Let's start the discussion with a story.

Table of Contents:

  1. The Hardware Startup Phone Call
  2. Coupling Between Firmware and Hardware
    1. Processor Dependencies
    2. Platform Dependencies
    3. Component Dependencies
    4. RTOS Dependencies
  3. Why Should I Care?

The Hardware Startup Phone Call

I'm frequently contacted by companies that need help porting their firmware from one platform to another. These companies are often on tight schedules with a looming development build, production run, or customer release. Their stories follow a pattern:

  1. We built our first version of software on platform X using the vendor SDK and vendor-recommended RTOS
  2. We need to switch to platform Y because:
    1. X is reaching end of life
    2. We cannot buy X in sufficient quantities because Big Company bought the remaining stock
    3. Y is cheaper
    4. Y's processor provides better functionality / power profile / peripherals / GPIO availability
    5. Y's components are better for our application's use case
  3. Platform Y is based on a different processor vendor (i.e. SDK) and/or RTOS
  4. Our engineer is not familiar with Platform Y's processor/components/SDK/RTOS
  5. The icing on the cake: We need to have our software working on Platform Y within 30-60 days

After hearing the details of the project, I ask my first question, which is always greeted with the same answer:

Phillip: Did you create abstractions to keep your code isolated from the vendor SDK or RTOS?

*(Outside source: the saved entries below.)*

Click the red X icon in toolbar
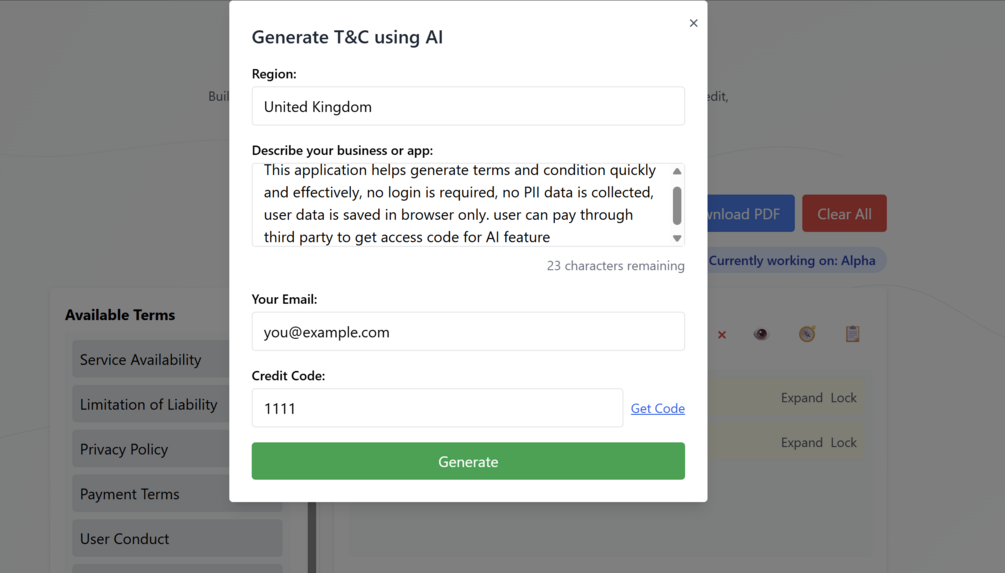Screen dimensions: 1005x573 (722, 335)
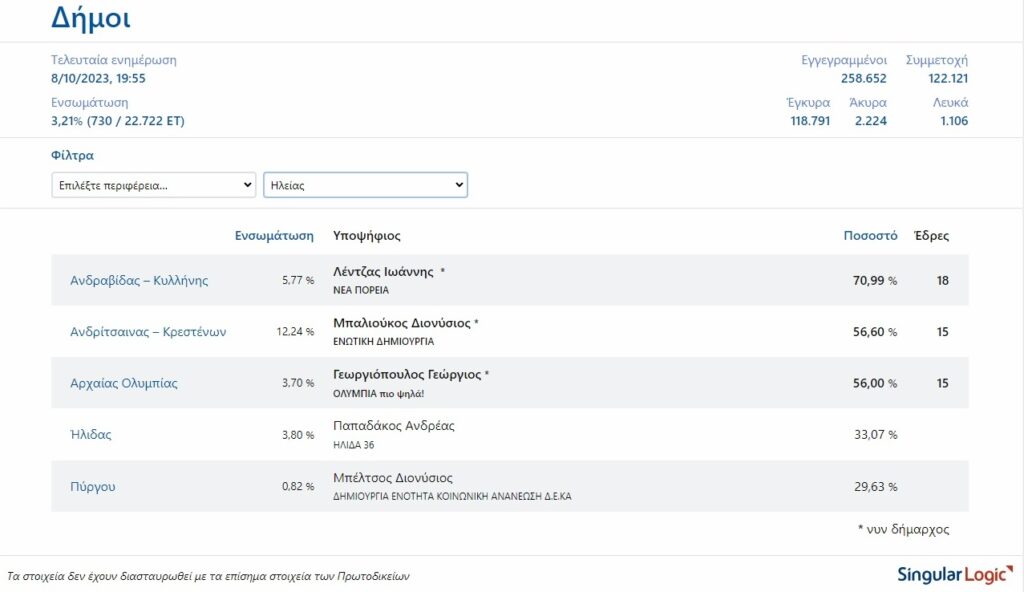Click the 70,99 % percentage value
Viewport: 1024px width, 592px height.
(875, 281)
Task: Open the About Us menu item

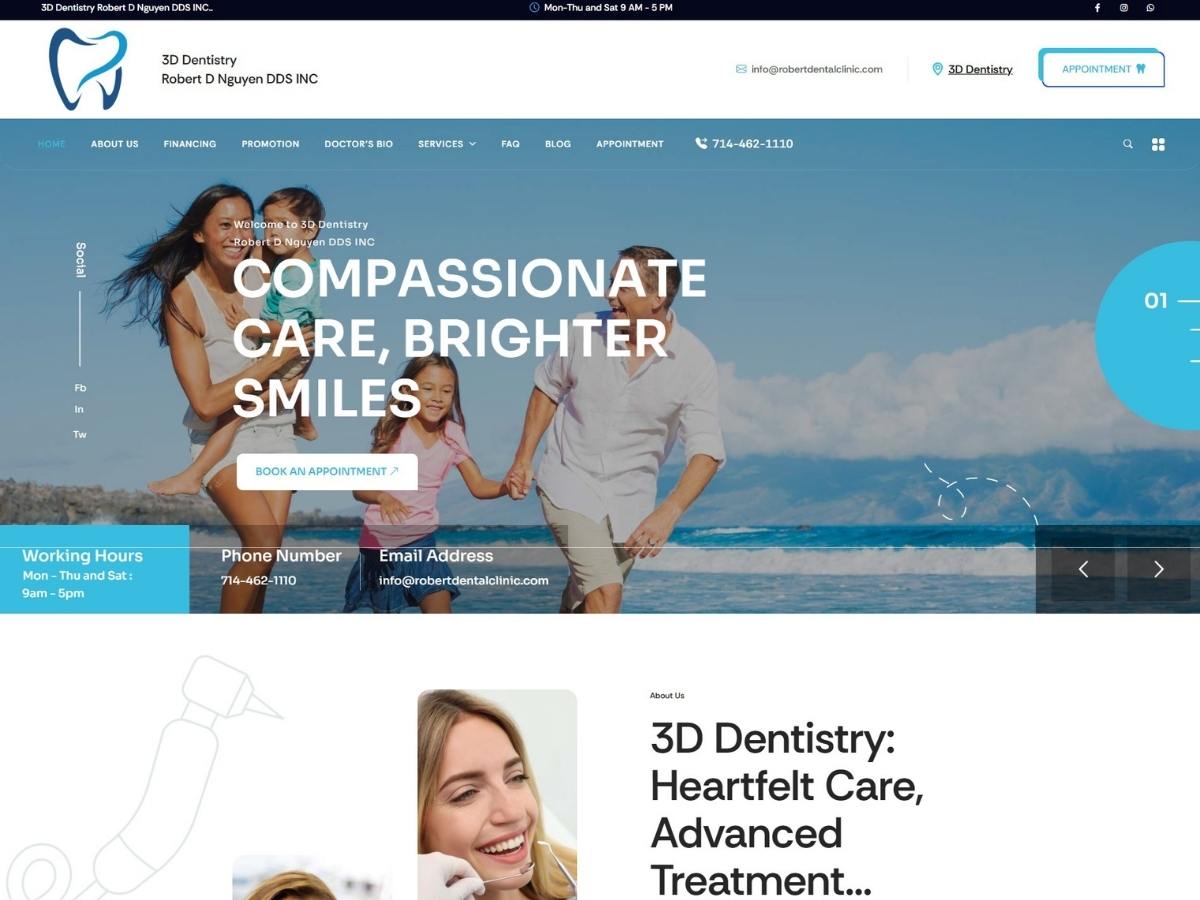Action: 115,144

Company: No. We're a startup and we were focused on moving as quickly as possible

I'll then ask my second question, which is always greeted with the same answer:

Phillip: Do you have a set of unit/functional tests that I can run to make sure the software is working correctly after the port?

Company: No. We're a startup and we were focused on moving as quickly as possible

Then I'll ask the final question, which is always greeted with the same answer:

Phillip: How can I tell whether or not the software is working correctly after I port it?

Company: We'll just try it out and make sure everything works

Given these answers, there's practically no chance I can help the company and meet their deadlines. If there are large differences in SDKs and RTOS interfaces, the software has to be rewritten from scratch using the old code base as a reference.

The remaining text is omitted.